The Muses: Of Greek origin. Considered the givers of knowledge, providers of inspiration. Well that’s all well and good if yours is not a sadistic bitch.
I do not have a tangible, physical muse. Mine is of internal origins. And she hates me.
Most writers (or artists in general) make generic references to a muse because it is a convenient and apt way to describe inspiration, or lack there of. I love to write. I have a dozen stories/writing ideas floating around my brain at any given time; however, trying to actually sit down and write any of them, well that’s another story. Some may just call it time management issues or writer’s block. The writer’s block part I could maybe concede to. But it’s not the “ideas” that I consider my inspiration. It’s the ability to take that idea and turn it into a beautiful piece of written art. And that’s where my muse gets her sadistic bitch title.
Imagine this: The Xanax is just hitting my system, mixing beautifully with that half glass of wine I just had (always very careful about combining the two). I’m a little woozy. My body is relaxing. My eyelids are getting heavier and heavier. And BAM! my brain focuses. Words flood in. Images take control. Sentences and metaphors, characters and plots, form in perfect harmony. DAMN IT! I’m ready to sleep. My body wants nothing more than to sleep. But my brain wants nothing more than to pull out the computer and start writing.

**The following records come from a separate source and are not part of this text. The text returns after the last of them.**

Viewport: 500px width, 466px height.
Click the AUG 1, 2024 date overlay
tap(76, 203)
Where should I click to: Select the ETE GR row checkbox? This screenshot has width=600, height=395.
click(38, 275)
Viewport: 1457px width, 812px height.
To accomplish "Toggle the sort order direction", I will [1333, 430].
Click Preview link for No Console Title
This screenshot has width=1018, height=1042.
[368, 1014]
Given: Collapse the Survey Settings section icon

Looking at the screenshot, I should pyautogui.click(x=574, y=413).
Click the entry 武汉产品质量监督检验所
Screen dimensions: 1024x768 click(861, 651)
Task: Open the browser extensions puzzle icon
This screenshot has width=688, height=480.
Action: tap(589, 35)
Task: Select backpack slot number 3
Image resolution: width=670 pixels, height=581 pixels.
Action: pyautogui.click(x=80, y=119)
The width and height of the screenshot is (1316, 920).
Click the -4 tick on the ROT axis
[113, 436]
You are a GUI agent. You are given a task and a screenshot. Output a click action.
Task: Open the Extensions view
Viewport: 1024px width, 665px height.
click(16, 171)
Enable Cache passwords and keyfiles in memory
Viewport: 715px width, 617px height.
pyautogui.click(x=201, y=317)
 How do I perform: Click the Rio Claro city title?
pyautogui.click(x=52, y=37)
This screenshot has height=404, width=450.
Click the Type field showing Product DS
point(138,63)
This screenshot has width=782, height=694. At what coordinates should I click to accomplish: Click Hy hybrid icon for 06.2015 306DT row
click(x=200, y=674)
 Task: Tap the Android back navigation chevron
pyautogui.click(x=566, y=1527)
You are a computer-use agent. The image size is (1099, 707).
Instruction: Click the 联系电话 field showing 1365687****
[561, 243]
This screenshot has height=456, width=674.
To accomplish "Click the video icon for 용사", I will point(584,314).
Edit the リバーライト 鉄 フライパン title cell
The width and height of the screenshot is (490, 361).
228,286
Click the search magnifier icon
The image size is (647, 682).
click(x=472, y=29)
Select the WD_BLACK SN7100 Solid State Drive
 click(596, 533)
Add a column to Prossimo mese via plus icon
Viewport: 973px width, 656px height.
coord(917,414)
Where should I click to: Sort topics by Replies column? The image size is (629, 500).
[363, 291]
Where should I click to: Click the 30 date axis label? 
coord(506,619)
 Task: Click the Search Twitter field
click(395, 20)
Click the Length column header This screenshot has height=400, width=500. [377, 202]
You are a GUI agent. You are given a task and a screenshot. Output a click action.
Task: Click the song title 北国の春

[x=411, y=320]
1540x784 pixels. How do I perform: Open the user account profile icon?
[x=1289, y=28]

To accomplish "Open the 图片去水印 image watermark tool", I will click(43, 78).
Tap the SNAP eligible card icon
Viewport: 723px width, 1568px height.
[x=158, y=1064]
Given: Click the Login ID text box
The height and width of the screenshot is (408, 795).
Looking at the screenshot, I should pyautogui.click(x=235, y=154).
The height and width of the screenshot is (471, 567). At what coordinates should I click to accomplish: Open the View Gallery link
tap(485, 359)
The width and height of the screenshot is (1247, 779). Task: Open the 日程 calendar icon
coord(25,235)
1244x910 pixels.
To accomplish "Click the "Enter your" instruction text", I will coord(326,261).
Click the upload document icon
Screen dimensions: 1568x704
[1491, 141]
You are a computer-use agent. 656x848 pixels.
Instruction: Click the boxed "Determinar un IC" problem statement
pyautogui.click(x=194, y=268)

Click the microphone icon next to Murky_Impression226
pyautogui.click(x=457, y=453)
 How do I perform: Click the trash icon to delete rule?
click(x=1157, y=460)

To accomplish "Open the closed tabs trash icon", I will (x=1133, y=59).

My muse has just used her powers to counteract my attempts to drive off insomnia. She provides the undesired antidote to my brain calming medications. I would love to say she used her powers for evil, but the writing can be so good. I just think her timing is evil. She has a sick sense of humor. I rarely get that same kind of inspiration while the sun is shining and I am entirely sober. Nope – my muse, she likes the intoxication. To be quite honest with you, I think she may have a substance abuse problem – NOT ME – my muse.
Anyways, Yes, my muse is a sadistic bitch. But to be quite honest, I don’t know what I would do without her. I am entirely dependent on her and forever indebted to her. So, even though I hate the bitch, I can’t live without her and don’t want to.